Two-spirit (also known as two spirit or occasionally twospirited, (Note: French: Aux deux esprits or bispirituelles) or abbreviated as 2S, (Note: French: 2E) especially in Canada) is a contemporary pan-Indian umbrella term used by some Indigenous North Americans to describe Native people who fulfill a traditional third-gender (or other gender-variant) social role in their communities.

Coined in 1990 as a primarily ceremonial term promoting community recognition, in recent years more individuals have taken to self-identifying as two-spirit. Two-spirit, as a term and concept, is neither used nor accepted universally in Native American cultures. Indigenous cultures that have traditional roles for gender-nonconforming people have names in their own Indigenous languages for these people and the roles they fill in their communities.

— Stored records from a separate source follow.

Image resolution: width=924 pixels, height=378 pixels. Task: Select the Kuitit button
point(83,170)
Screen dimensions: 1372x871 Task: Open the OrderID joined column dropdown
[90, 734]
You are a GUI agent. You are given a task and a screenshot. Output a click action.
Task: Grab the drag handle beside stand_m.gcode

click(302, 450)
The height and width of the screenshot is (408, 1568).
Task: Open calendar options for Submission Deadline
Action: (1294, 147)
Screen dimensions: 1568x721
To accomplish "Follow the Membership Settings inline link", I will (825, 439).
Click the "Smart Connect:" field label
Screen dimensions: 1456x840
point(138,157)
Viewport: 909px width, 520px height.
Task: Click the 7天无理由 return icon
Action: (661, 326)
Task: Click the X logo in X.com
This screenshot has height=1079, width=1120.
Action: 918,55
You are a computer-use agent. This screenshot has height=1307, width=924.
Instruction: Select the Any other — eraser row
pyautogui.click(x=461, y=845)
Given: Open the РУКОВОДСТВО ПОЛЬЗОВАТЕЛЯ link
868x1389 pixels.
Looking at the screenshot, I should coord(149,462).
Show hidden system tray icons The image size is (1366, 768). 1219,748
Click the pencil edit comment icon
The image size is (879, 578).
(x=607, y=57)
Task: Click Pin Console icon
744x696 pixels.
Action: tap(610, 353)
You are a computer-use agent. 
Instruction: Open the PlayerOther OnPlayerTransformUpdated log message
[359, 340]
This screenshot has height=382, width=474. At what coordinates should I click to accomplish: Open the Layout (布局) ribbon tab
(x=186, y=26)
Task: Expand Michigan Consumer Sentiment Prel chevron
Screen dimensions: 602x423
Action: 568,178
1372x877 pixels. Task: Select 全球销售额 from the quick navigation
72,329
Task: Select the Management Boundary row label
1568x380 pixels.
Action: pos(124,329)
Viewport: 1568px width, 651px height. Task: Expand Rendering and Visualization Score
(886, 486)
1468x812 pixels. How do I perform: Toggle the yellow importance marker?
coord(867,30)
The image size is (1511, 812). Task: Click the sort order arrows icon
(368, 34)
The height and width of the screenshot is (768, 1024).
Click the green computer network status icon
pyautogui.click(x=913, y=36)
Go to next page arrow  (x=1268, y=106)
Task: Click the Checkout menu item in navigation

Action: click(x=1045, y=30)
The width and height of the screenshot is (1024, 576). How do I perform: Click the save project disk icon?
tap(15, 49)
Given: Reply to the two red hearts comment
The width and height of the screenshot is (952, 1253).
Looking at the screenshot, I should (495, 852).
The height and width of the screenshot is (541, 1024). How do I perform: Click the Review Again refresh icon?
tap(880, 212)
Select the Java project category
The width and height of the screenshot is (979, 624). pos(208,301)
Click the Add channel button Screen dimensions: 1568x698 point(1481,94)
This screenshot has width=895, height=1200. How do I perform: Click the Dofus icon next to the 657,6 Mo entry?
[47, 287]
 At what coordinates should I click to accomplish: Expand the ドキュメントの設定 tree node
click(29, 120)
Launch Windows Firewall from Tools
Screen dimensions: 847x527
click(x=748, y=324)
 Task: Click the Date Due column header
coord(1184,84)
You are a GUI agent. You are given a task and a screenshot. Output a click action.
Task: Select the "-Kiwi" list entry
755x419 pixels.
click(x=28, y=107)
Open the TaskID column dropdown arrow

The initial intent in coining the term was to differentiate Indigenous concepts of gender and sexuality from those of non-Native lesbians and gays and to replace the pejorative anthropological terms that were still in wide use. Although the term "two-spirit" has been controversial since its adoption, it has experienced more academic and social acceptance than the term berdache, which it was coined to replace. The government of Canada officially uses 2SLGBTQI+ (Note: French: 2ELGBTQI+) as an alternative to the established acronym of LGBTQI+, sometimes shortened to 2SLGBT or a similar variant.

Early adopters stated that a two-spirit identity does not make sense outside of a Native American or First Nations cultural framework and its use by non-Natives is seen as a form of cultural appropriation.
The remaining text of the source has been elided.